=== ASSIGNMENT ===
The records that follow are to be copied word for word. Pictures should be omitted.

(DATA SECTION)

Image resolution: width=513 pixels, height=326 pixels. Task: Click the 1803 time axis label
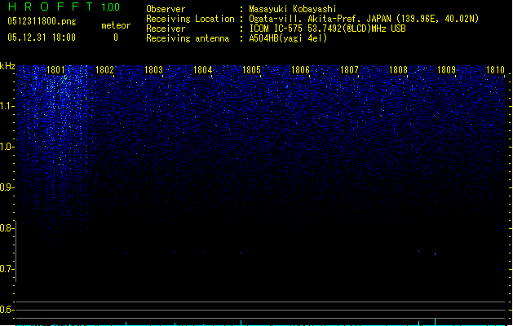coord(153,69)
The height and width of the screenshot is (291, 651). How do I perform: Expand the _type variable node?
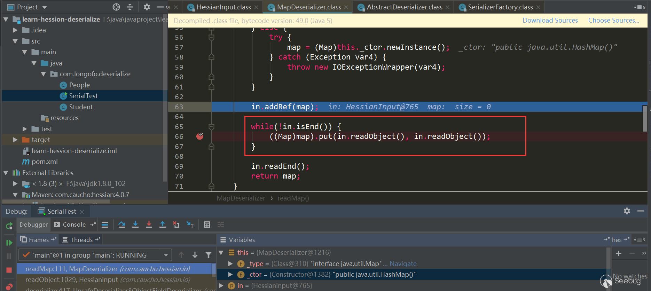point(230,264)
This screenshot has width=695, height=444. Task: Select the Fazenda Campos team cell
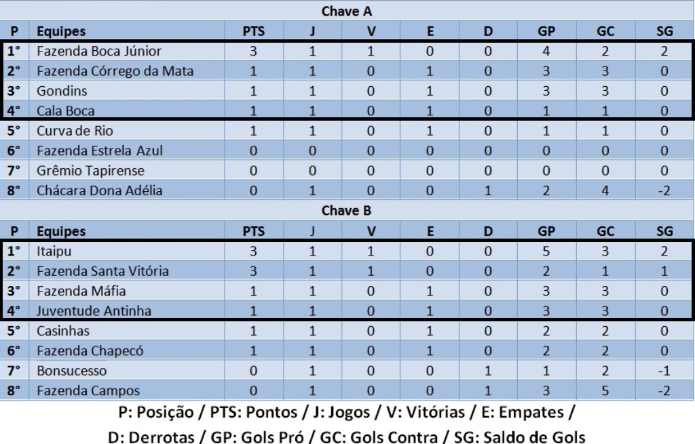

(End DATA SECTION)

=== RESPONSE AREA ===
Image resolution: width=513 pixels, height=326 pixels. Task: Click the 1803 time axis label
coord(153,69)
The height and width of the screenshot is (291, 651). How do I perform: Expand the _type variable node?
point(230,264)
This screenshot has width=695, height=444. Task: Select the Fazenda Campos team cell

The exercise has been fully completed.